TO BE DONE
Quote the residence hall description below word for word, starting at "This student housing" and ending after "and gaming center.".

Kansas City Art Institute, Barbara A. Marshall Residence Hall

Kansas City, MO

PROJECT

Kansas City Art Institute, Barbara A Marshall Residence Hall

DESCRIPTION

This student housing project consists of a four-story student residence building with one story adjacent dining center. The 227-bed residence hall, featuring double-occupancy semi-suites with private baths and cozy gathering spaces, plus a student gallery, large living room and gaming center.

A key design feature of the 31,369 square feet of insulated precast façade are the tapered windows with the pops of color achieved with a field applied stain. This combined with the multi-finish precast exterior (a combination of acid etch combined with a retarder finish) creates a striking visual presence on the campus

For the interior an ‘honesty of materials’ theme prevails. The interior wythe of concrete (which is primarily structural gray) is left exposed with a sandblast finish. This is seen in the corridor, study alcoves, gym room as well as the interior walls of the individual dorm rooms. This is complemented by exposed a cast in place interior walls, various open spaces and a vibrant fireplace featured space. In some areas, interior integral color precast panels continue to the exterior creating an unmistakable connection from the exterior to interior. This is perhaps best achieved in the panel on the back wall of the grandstand tiered seating area.

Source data
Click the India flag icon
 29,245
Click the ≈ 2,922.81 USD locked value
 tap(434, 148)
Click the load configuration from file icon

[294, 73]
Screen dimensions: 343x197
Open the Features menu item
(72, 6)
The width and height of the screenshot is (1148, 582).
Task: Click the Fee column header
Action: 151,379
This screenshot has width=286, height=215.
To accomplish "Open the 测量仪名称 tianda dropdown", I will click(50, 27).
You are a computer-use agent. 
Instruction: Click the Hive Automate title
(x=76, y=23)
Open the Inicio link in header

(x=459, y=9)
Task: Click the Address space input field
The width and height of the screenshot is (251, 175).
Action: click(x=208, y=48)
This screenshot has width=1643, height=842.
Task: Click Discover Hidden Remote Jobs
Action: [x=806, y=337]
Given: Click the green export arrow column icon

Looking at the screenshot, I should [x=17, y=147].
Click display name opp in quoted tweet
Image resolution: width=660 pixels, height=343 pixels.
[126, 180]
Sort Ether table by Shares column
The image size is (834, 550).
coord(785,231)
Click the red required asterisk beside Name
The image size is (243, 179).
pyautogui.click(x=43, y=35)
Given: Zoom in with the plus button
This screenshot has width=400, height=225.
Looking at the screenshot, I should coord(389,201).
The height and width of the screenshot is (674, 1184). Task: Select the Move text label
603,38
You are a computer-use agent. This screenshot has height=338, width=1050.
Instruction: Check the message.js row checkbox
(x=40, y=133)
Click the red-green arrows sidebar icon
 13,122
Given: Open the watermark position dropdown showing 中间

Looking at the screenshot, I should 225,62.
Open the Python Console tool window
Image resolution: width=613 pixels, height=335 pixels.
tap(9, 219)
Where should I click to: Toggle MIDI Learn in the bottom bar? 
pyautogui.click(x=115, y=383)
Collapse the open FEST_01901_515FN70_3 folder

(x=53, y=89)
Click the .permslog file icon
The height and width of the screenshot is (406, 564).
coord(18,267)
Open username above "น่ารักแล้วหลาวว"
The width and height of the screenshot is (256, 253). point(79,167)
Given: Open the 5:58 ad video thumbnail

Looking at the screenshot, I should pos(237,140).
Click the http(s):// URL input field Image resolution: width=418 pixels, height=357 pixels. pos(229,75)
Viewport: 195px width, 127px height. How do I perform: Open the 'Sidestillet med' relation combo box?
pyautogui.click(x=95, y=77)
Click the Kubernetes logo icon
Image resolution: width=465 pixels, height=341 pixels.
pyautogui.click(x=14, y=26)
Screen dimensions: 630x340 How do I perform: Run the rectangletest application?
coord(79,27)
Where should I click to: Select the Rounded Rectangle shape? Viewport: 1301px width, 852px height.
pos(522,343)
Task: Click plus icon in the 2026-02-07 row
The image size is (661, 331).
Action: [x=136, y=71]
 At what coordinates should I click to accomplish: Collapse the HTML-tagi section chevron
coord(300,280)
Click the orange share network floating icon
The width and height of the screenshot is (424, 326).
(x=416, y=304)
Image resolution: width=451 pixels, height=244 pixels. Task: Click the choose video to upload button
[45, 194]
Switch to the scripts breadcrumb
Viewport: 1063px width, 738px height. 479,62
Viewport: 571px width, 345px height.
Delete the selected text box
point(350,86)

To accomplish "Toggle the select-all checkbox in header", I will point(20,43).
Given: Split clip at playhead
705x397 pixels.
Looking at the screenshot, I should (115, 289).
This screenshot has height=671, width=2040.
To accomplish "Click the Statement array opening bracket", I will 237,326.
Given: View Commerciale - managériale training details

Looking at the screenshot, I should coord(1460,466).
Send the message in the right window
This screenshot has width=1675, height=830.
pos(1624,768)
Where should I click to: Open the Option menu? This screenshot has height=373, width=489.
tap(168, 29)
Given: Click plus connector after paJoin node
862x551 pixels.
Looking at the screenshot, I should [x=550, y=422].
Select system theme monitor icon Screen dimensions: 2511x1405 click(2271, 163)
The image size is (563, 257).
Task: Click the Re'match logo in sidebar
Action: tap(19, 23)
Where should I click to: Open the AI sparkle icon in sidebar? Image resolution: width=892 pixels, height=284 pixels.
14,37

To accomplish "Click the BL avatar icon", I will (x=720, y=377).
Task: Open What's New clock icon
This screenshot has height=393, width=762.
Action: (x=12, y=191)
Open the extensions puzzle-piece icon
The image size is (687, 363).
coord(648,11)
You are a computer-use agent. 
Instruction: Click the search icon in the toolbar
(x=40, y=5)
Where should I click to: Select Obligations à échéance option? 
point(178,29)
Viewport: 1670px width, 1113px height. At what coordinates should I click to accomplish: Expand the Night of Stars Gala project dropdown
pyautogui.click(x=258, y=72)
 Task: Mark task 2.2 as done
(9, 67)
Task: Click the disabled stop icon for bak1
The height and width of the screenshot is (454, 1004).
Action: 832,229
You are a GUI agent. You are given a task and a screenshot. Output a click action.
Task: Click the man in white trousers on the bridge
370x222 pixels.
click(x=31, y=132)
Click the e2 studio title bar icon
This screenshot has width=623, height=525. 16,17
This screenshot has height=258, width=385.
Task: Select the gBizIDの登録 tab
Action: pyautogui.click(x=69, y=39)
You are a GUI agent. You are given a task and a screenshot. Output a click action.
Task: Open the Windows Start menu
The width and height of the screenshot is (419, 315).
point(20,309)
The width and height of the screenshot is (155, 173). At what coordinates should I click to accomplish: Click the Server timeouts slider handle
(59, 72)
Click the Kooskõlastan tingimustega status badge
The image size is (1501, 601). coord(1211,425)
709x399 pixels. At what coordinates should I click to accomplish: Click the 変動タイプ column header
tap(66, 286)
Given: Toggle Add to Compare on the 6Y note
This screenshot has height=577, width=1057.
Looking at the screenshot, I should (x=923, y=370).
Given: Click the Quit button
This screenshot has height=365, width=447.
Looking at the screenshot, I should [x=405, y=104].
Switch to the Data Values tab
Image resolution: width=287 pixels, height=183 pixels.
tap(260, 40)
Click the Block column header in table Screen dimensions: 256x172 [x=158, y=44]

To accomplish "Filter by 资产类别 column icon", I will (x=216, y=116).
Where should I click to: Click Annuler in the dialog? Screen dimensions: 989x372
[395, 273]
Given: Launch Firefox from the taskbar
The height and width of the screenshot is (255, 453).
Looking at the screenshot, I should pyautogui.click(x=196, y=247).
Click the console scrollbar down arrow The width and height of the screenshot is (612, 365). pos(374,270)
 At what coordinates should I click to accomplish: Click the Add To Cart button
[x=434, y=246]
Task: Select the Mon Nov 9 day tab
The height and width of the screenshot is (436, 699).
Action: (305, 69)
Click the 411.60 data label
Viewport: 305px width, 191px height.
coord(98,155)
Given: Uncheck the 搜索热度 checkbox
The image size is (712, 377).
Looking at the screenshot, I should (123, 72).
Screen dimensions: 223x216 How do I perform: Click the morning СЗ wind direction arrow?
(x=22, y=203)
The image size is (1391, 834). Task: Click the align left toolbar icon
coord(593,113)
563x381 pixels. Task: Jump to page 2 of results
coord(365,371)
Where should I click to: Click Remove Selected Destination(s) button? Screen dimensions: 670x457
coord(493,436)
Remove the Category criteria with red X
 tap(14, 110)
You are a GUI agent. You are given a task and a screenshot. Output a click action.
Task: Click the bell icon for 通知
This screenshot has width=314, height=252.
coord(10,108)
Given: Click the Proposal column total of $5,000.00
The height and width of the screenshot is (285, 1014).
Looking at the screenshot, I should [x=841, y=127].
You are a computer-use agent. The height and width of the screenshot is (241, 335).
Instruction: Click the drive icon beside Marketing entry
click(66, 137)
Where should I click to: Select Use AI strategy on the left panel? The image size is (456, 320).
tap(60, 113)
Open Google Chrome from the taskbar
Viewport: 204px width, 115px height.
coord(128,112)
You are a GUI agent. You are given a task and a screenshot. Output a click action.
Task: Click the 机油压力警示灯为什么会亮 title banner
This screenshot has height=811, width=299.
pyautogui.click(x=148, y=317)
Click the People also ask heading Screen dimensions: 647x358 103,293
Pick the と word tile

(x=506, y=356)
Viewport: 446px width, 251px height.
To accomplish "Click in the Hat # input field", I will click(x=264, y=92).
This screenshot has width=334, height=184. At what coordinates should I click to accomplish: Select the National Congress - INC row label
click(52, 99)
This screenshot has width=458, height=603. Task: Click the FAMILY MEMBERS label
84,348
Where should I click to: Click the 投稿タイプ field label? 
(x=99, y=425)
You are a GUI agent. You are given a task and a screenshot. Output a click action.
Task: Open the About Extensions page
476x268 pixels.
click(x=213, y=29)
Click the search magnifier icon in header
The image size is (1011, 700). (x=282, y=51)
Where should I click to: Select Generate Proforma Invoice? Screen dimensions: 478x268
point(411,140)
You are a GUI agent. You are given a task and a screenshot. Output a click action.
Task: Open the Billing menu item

WRITTEN RESPONSE
This student housing project consists of a four-story student residence building with one story adjacent dining center. The 227-bed residence hall, featuring double-occupancy semi-suites with private baths and cozy gathering spaces, plus a student gallery, large living room and gaming center.